Biométhane : le cap stratégique de 28 milliards d’euros d’investissements dépassé

Investissements
02/07/2025
9 min
Près de treize pays européens affichent des volumes d’investissements dépassant le milliard d’euros dans le secteur du biométhane ©Shutterstock

Plus de 28 milliards d’euros d’investissements seront alloués d’ici 2030 au secteur du biométhane, selon une analyse de l’Association européenne du biogaz (EBA) publiée le 26 juin. Des investissements « massifs » et une capacité de production qui a atteint 7 milliards de mètres cubes (Gm³) par an à la fin du premier trimestre 2025, qui « ne suffisent pas cependant » pour l’EBA qui estime que la croissance pourrait « ralentir malgré le potentiel » si des signaux politiques et réglementaires ne sont pas donnés pour accélérer le développement du biométhane en Europe. La France est désormais le premier producteur de biométhane en Europe, ayant dépassé l’Allemagne avec une part de production supérieure de 21 % et un nombre d’installations trois fois plus élevé.

Par Laura Icart

En 2023, la production européenne de biogaz et de biométhane atteint les 234 TWh, soit 7 % de la consommation de gaz naturel de l’Union européenne cette même année. La filière du biométhane connaît une croissance importante dans toute l’Europe, avec une production qui s’élevait à la fin de l’année 2023 à plus de 52 TWh et une dynamique soutenue puisque 27 pays produisent désormais du biométhane.
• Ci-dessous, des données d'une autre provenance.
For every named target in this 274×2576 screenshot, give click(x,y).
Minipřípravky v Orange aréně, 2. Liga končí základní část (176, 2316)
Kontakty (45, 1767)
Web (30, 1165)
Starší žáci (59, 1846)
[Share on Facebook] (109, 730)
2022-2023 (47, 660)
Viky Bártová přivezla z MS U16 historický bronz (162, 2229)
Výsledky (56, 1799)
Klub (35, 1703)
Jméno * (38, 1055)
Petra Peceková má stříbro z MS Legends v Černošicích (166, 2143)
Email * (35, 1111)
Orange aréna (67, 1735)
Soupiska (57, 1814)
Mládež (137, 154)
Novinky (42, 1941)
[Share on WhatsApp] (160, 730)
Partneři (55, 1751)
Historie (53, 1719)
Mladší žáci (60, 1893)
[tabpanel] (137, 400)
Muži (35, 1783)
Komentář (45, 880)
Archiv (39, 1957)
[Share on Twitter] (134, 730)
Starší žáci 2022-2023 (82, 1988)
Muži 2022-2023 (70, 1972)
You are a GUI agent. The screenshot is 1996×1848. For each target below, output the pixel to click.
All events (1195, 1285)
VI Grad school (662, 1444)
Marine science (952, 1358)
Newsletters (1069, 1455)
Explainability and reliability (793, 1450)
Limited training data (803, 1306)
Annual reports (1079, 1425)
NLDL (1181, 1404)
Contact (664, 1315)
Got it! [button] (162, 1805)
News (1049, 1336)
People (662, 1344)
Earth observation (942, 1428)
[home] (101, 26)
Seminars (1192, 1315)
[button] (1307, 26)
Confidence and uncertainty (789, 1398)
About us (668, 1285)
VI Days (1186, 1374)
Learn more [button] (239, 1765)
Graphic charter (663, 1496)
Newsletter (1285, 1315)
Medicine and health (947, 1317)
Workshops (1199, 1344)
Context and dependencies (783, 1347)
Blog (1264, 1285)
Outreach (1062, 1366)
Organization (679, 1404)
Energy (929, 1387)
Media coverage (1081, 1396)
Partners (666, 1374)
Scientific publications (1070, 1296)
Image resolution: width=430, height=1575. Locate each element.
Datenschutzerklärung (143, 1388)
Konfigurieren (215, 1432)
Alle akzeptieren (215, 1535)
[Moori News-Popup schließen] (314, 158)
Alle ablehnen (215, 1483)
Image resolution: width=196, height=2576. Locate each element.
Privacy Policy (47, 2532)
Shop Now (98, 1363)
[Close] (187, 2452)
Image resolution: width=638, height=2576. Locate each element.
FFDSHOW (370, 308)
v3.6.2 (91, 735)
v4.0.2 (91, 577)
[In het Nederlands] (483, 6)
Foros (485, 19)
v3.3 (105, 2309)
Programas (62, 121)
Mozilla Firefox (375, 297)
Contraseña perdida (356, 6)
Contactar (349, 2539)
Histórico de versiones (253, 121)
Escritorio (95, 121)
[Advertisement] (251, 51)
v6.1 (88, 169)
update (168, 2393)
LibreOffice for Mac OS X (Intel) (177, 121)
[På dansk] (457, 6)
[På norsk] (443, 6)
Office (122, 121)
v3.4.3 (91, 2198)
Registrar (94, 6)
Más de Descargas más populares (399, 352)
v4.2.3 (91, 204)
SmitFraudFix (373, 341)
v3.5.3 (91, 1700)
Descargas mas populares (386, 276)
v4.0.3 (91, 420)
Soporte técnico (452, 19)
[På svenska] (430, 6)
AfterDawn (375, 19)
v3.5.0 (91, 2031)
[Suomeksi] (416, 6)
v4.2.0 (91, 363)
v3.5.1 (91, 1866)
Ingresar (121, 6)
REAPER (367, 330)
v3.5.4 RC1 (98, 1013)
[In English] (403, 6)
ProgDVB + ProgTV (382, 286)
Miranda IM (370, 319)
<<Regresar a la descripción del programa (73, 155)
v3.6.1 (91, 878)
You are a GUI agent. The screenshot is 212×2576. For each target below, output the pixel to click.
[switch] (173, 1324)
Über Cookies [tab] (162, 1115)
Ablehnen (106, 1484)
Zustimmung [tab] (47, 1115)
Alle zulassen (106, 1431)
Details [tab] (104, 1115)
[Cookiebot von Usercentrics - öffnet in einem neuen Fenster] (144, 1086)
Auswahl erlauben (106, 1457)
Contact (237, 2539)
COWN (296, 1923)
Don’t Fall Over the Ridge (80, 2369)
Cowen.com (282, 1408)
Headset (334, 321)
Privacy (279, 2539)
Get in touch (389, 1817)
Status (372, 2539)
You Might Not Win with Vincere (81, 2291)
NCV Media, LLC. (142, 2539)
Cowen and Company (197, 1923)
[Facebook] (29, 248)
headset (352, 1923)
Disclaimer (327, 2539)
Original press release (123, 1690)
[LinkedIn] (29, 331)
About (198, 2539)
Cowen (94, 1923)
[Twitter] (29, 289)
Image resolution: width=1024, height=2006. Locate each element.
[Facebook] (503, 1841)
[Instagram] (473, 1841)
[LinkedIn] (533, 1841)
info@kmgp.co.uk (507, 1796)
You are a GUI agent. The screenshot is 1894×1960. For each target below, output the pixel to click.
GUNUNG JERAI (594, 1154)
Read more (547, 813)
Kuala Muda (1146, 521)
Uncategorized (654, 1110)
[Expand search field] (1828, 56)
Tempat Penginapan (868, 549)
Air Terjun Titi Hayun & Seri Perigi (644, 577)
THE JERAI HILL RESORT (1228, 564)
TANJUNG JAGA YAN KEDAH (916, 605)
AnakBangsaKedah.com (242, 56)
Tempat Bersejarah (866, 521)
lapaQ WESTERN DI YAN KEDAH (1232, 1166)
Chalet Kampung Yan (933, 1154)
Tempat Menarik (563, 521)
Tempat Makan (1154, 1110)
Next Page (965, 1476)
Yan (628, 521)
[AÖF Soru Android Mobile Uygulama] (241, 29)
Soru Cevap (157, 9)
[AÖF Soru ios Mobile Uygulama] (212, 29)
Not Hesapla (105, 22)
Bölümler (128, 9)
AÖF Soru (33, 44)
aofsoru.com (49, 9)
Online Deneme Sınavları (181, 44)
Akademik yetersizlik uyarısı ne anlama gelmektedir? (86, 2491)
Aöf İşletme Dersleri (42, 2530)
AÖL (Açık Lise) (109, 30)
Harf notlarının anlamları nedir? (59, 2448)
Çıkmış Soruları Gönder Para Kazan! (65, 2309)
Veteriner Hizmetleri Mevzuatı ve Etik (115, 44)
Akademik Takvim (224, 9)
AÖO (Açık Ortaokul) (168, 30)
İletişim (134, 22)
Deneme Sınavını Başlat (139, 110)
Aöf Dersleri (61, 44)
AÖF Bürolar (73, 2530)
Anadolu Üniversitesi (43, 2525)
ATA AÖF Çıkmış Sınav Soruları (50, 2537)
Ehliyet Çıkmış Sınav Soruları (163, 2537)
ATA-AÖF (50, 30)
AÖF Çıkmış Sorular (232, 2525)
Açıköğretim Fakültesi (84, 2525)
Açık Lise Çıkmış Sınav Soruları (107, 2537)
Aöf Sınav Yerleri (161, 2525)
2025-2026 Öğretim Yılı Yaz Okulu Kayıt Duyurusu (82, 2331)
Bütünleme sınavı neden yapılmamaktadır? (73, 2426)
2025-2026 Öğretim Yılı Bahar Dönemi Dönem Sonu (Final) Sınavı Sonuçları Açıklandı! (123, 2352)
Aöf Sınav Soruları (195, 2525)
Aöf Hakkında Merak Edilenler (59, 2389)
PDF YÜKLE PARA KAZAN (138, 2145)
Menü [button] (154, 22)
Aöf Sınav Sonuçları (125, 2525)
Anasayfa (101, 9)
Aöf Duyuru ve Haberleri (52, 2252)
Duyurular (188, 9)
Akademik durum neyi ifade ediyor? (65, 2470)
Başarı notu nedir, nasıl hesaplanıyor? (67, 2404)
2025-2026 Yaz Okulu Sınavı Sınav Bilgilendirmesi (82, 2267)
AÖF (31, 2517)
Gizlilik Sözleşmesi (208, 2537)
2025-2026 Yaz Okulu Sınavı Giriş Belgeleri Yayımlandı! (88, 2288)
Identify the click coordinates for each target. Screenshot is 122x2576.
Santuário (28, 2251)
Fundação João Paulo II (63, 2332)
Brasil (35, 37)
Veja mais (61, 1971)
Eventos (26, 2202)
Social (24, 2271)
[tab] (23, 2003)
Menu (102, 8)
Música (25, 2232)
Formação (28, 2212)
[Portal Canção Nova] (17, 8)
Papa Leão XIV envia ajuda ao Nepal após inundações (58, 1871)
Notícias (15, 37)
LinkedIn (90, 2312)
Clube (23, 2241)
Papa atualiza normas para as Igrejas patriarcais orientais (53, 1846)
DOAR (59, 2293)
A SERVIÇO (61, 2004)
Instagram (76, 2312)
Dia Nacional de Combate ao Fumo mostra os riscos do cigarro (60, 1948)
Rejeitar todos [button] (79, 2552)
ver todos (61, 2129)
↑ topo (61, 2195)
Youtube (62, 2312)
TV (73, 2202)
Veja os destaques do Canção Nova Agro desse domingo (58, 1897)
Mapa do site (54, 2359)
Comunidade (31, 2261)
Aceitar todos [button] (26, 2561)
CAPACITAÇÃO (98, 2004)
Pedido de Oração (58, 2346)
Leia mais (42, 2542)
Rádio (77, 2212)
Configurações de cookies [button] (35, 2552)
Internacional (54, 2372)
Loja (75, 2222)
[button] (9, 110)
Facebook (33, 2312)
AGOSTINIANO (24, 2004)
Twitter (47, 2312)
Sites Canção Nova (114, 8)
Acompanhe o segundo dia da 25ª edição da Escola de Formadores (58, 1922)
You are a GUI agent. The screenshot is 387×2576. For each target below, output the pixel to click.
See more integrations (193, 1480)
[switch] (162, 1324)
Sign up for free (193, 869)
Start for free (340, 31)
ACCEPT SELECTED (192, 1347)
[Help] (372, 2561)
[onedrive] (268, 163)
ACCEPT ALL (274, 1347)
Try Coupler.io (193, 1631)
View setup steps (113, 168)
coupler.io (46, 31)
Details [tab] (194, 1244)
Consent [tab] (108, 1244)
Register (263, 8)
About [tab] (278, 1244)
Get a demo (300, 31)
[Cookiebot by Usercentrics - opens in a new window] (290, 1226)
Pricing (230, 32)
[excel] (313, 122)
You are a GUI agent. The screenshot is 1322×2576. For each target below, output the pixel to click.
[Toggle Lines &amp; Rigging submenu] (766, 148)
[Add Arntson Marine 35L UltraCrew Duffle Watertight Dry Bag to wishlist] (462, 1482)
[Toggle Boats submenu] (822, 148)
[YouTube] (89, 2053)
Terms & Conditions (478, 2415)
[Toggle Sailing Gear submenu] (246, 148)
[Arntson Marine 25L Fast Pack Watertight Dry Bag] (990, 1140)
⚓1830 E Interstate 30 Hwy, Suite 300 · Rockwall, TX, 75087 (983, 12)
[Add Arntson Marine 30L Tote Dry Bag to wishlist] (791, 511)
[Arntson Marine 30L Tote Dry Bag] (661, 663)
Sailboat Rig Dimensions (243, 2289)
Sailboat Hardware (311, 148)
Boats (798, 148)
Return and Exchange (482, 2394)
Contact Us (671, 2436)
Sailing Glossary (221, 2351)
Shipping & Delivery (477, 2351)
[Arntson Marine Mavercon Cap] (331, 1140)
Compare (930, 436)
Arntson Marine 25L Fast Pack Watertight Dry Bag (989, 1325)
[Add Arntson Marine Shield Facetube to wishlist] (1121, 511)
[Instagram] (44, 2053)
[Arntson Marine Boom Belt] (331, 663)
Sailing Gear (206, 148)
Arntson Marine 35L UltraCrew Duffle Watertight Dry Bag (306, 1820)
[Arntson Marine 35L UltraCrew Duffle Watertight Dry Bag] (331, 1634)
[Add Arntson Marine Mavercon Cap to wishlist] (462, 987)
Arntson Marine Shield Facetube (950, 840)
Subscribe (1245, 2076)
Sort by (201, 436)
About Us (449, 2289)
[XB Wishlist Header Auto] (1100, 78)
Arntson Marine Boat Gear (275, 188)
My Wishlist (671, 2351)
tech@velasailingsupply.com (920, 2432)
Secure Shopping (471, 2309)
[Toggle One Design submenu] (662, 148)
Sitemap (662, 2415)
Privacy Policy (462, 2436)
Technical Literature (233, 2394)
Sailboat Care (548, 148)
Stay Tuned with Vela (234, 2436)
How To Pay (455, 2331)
Dans son nouveau rapport « Biomethane Investment Outlook 2025 », le lobby européen des gaz renouvelables indique que 28,4 milliards d’euros d’investissements totaux sont prévus d’ici à 2030, voire un peu au-delà pour massifier la production de biométhane en Europe, mais « l’ambition ne suffira pas si un cadre politique clair n’est pas fixé ».

Biométhane : une production et un potentiel en hausse

Deux ans et demi après l’adoption du plan REPowerEU, en réponse à l’insécurité énergétique et à l’extrême volatilité des prix, la filière européenne du biométhane continue d’avancer, avec un objectif : atteindre 35 milliards de m3 de biométhane d’ici à 2030. La production potentielle de gaz renouvelable calculée par l’Association européenne du biogaz pour 2050, « entre 95 et 167 milliards de m³ », représente entre 38 % et 52 % de la consommation de gaz de l’Union européenne (350 milliards de m3 en 2022). Elle pourrait couvrir jusqu’à 60 % de la demande de gaz si celle-ci était réduite à 271 milliards de m3. En 2023, la production combinée de biogaz et de biométhane a continué d’augmenter en Europe, portée notamment par la dynamique de la filière biométhane dont la production a crû de quasi 20 % en une année, « une très bonne nouvelle » pour l’EBA alors que les objectifs climatiques de l’UE et la sécurité énergétique rendent nécessaire la défossilisation du gaz. 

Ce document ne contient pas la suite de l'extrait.